Directions for this task » Retype, exactly and only, each line from the one containing "How do I perform: Click checklist" to the end of the records below.

Pixel coordinate grounding data
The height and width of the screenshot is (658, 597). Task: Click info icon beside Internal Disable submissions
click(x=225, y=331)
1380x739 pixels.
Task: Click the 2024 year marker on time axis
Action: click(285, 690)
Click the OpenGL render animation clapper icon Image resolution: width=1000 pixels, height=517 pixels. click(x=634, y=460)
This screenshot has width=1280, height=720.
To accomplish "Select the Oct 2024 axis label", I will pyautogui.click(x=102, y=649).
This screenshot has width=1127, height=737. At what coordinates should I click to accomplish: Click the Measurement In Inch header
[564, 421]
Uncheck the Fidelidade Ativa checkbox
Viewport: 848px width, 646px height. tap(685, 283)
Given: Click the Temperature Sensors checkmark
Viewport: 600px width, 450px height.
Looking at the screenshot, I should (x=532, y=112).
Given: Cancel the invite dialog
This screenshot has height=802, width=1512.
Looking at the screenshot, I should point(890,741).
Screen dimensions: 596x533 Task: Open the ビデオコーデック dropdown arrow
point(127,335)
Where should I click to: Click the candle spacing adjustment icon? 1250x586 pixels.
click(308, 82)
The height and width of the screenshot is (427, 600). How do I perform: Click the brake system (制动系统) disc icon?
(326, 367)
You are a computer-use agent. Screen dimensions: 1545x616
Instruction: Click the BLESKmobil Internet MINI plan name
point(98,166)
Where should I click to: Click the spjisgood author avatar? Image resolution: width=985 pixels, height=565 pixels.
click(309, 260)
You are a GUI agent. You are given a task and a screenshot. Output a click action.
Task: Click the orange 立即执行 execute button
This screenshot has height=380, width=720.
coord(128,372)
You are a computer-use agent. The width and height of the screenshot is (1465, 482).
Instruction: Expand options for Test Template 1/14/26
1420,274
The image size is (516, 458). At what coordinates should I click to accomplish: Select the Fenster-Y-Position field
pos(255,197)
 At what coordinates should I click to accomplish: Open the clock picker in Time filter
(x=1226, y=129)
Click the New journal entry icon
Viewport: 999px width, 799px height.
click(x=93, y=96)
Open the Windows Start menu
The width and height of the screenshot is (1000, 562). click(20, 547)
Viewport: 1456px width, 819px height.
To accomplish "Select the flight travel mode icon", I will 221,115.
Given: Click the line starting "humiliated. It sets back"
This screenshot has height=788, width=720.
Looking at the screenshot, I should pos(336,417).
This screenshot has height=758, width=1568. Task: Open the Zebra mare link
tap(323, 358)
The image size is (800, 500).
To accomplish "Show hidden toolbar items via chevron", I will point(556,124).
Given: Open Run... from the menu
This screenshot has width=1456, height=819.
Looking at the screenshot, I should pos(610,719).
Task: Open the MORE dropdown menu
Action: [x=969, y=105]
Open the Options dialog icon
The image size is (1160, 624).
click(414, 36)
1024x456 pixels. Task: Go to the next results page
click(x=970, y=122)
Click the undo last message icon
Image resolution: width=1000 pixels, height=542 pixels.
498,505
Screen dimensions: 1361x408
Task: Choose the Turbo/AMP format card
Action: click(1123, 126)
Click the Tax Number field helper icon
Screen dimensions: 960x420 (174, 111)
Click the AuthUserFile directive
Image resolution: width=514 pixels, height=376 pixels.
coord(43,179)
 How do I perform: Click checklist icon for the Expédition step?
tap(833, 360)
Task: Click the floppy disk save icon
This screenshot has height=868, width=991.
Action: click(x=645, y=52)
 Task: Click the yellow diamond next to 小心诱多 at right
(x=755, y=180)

Result below »
 How do I perform: Click checklist icon for the Expédition step?
tap(833, 360)
Task: Click the floppy disk save icon
This screenshot has height=868, width=991.
Action: click(x=645, y=52)
 Task: Click the yellow diamond next to 小心诱多 at right
(x=755, y=180)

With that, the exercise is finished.